Tuesday, June 12, 2007

Go to Ground


This old Modern Mechanix piece, may have a clue to some of our energy woes:

Iceless “Ice Box” Lowered in Ground Keeps the Food Cool

A COUNTERWEIGHT on one end, and a cylindrical container on the other end of a steel rope running over two pulleys supported on a pole, makes up the major portion of an ingenious contrivance for cooling foods.

The container, shown in the accompanying photo, fits loosely into a seven-foot hole in the ground lined with a steel casing. It has three shelves, and a door closes it off from the outside. Three iron rods about four feet long run from the top of this “cooler” container to the sustaining end of the rope or cable.

At the point where these rods are connected there is a large circular cover securely fastened.

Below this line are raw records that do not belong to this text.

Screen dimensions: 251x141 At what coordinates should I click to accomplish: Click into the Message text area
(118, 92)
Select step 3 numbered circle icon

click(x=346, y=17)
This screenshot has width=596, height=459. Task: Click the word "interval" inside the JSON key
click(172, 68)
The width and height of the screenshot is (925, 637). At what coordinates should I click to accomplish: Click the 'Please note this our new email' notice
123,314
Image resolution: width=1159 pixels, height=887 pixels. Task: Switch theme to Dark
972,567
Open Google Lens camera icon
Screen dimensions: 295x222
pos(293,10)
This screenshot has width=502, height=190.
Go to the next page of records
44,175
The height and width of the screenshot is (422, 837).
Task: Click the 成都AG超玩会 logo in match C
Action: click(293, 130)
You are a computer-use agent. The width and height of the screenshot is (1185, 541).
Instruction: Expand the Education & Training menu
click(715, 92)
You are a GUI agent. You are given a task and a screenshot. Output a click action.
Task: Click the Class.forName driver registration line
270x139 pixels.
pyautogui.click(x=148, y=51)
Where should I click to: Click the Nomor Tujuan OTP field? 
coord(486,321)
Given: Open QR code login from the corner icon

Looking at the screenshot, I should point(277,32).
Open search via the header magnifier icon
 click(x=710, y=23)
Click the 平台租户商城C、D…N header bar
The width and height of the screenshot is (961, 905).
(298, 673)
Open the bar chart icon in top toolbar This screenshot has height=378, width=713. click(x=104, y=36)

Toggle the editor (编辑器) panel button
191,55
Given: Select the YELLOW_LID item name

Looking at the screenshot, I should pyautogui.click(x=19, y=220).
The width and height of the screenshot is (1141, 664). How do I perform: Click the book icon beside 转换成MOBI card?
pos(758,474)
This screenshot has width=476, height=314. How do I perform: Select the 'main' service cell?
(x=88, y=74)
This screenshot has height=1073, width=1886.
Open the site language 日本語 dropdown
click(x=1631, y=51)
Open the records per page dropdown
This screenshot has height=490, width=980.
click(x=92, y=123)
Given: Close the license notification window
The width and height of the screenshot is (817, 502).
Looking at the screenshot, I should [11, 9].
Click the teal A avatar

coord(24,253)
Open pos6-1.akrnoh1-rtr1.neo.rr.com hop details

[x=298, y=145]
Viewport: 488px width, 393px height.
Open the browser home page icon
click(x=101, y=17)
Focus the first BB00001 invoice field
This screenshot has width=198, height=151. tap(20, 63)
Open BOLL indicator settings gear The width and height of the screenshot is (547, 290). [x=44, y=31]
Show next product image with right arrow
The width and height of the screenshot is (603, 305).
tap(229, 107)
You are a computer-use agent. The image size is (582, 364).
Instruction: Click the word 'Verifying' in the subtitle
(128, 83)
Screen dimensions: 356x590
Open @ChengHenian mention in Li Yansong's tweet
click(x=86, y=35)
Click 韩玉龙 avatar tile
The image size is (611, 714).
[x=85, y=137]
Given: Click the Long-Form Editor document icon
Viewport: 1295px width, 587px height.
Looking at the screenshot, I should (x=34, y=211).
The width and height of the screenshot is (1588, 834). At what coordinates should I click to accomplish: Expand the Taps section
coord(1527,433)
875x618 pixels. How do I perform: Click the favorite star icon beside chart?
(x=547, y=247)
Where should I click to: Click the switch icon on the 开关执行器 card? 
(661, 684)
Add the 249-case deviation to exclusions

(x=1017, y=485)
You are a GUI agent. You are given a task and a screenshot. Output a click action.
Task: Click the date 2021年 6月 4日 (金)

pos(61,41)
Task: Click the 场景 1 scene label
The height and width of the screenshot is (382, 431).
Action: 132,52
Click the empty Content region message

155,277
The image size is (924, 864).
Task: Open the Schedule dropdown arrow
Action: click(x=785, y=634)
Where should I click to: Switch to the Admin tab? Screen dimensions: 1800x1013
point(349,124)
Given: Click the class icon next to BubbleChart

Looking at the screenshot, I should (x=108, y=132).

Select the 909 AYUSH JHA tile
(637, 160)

As the cooler is eased downward into the casing in the ground this cover settles over the brim of the casing, and closes it off from the outside. The photograph shows the cover within a few inches of the brim, the cooler being inside the casing.

This cover and the fact that the container is suspended by it several inches above the bottom of the hole, keeps rodents, dirt, and water out of the cooler. The counterweight keeps the device stationary at any level it is moved to.


What if we mine the Earth-- the depths (like 50' down) for the ambient cool? Pump hot air down, suck cold air? Geothermal pumps are nothing new, but what if their usage is expanded?